- THE DATA -
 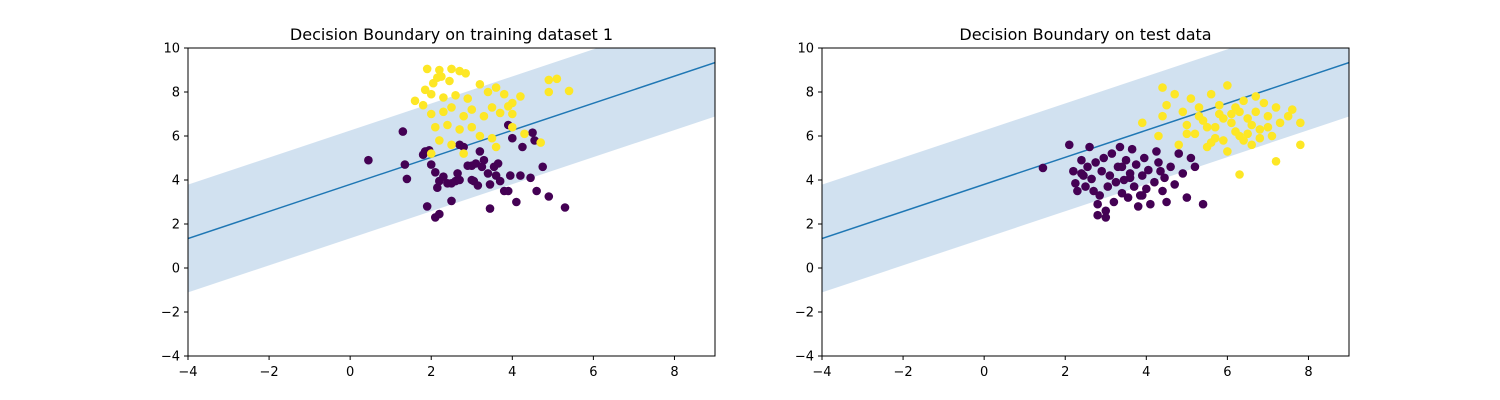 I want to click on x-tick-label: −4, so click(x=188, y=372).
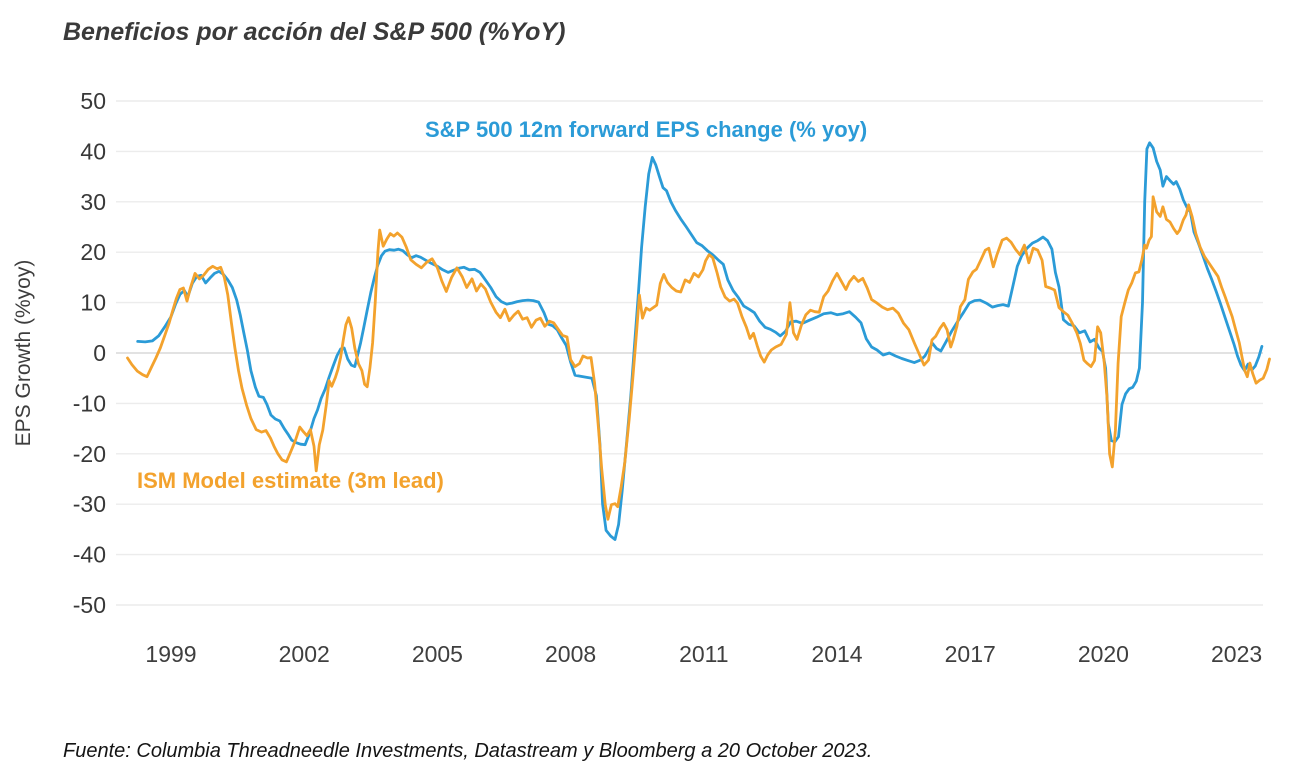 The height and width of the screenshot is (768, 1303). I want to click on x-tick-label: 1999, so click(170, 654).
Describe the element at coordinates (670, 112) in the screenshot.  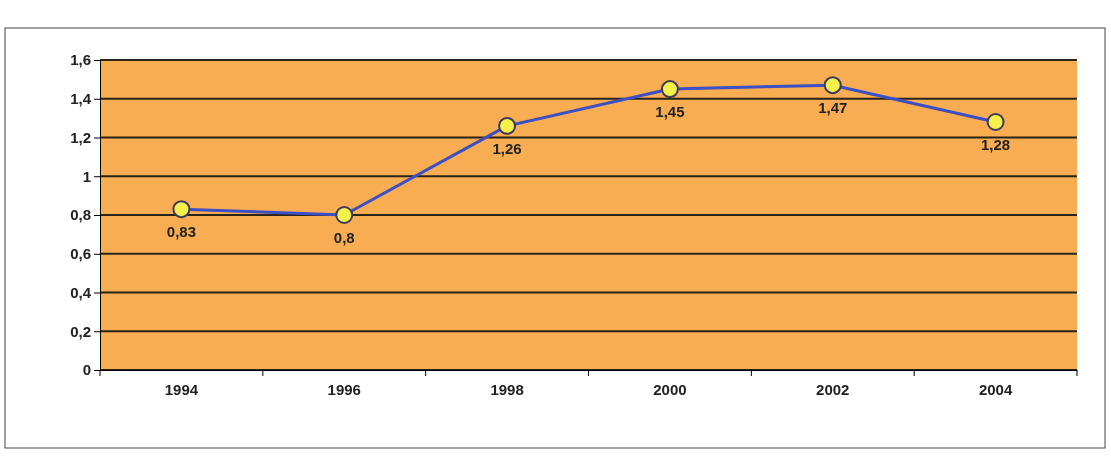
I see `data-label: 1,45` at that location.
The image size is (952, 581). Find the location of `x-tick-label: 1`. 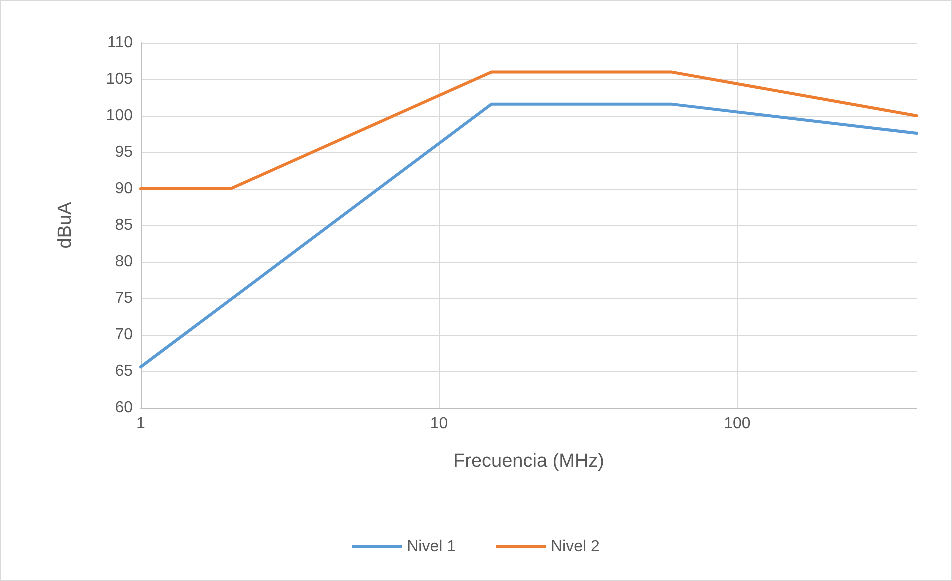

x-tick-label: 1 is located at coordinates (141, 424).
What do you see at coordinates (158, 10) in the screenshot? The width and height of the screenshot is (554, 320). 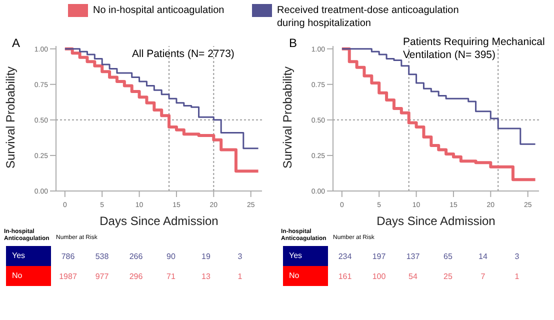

- WORK INSTRUCTION -
Format the data from the line containing "Describe the element" through the end of the data as a numbered list, omitting blank lines and leaving the pictures out.

- TASK RESULT -
1. Describe the element at coordinates (670, 112) in the screenshot.  
2. I see `data-label: 1,45` at that location.
3. The image size is (952, 581). Find the location of `x-tick-label: 1`. 
4. x-tick-label: 1 is located at coordinates (141, 424).
5. What do you see at coordinates (158, 10) in the screenshot? The width and height of the screenshot is (554, 320). 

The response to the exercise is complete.